Fig. 4. Combined TIRF-SIM and PA NL-SIM of protein-pair dynamics in living cells

(A) Skylan-NS-Lifeact (orange, PA NL-SIM) and mCherry-Rab5a, a marker of early endosomes (green, TIRF-SIM) in a COS-7 cell at 23°C (Movie 8, figs. S38 and S39, and movie S14). (B) Comparison of EM images of early endosomes (37) with similarly shaped Rab5a patches seen in (A). (C) Magnified view at three successive time points, showing rapid transport of a Rab5a streak parallel to the cytoskeleton. (D) Skylan-NS-Lifeact (green, PA NL-SIM) and mCherry-α-actinin (purple, TIRF-SIM) in a COS-7 cell at 23°C (Movie 9, figs. S40 and S41, and movie S15). (E) Magnified view from (D), with Lifeact (top), α-actinin (middle), and overlay (bottom) showing paired association at focal adhesions and along the sides of large stress fibers. (F) Evolution of a membrane ruffle, showing α-actinin concentrated at the leading edge. Scale bars, 5 μm (A), (D); 200 nm (B); 1 μm (C) and (E); and 500 nm (F).

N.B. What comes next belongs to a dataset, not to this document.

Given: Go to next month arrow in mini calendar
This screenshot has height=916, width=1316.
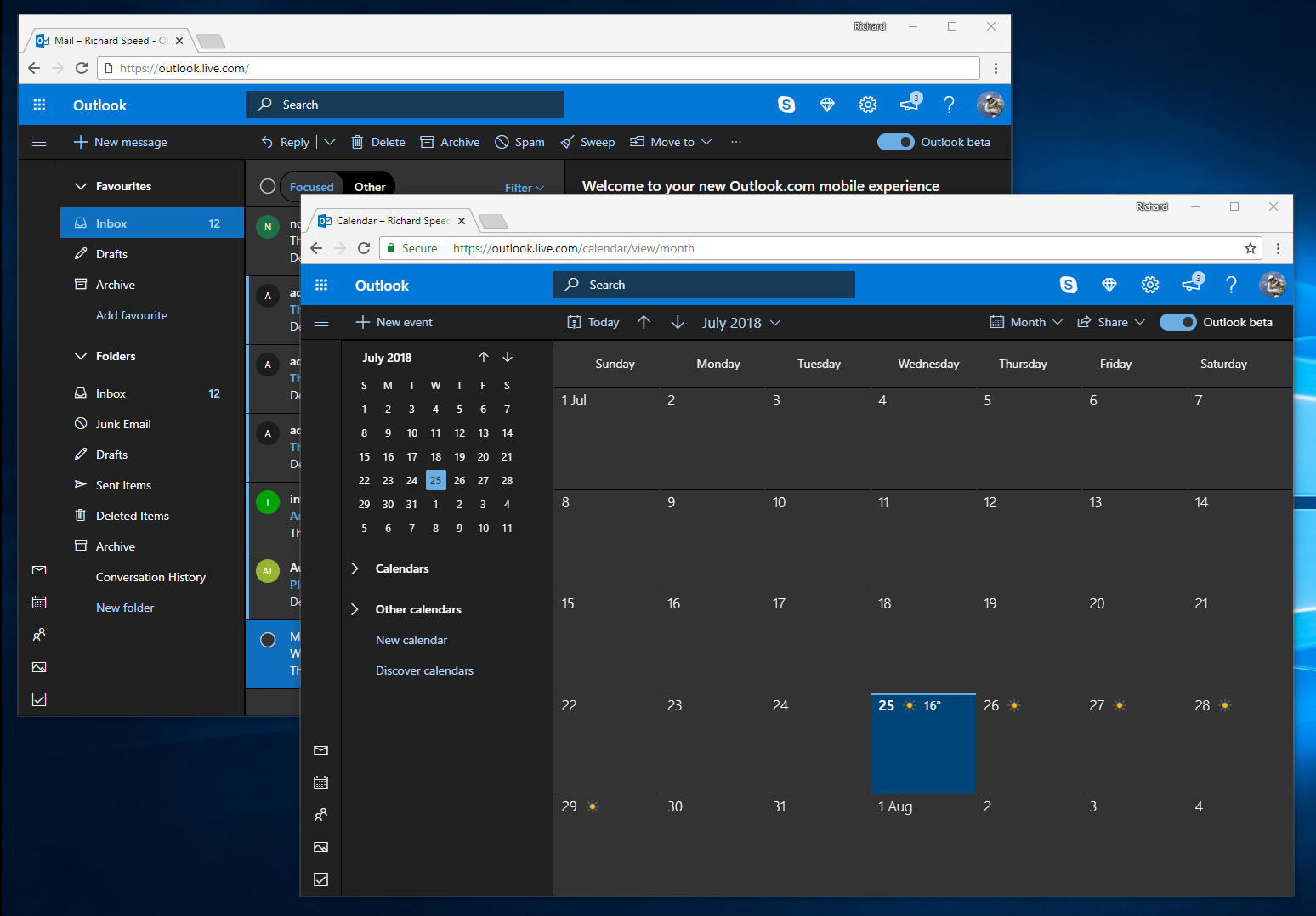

Fig. 5. Live-cell 3D PA NL-SIM via lattice light sheet microscopy

(A) (Top) Membrane marker Skylan-NS-TOM20 showing mitochondria in a COS-7 cell at 23°C, color-coded for distance from the substrate. (Bottom) Evolution of individual mitochondria, showing fission and fusion events, the former preceded by mitochondrial constriction (Movie 10 and fig. S44). (B) Time-lapse distribution of Golgi-resident enzyme Skylan-NS-Mann II in a U2OS cell at 23°C, showing centralized cisternae surrounded by vesicles. White arrowheads indicate a docking vesicle, and red arrowheads highlight rapid export of a long tubular vesicle (movies S17 and S18). Scale bars, 5 μm (A), top; 1 μm (A), bottom; and 3 μm (B).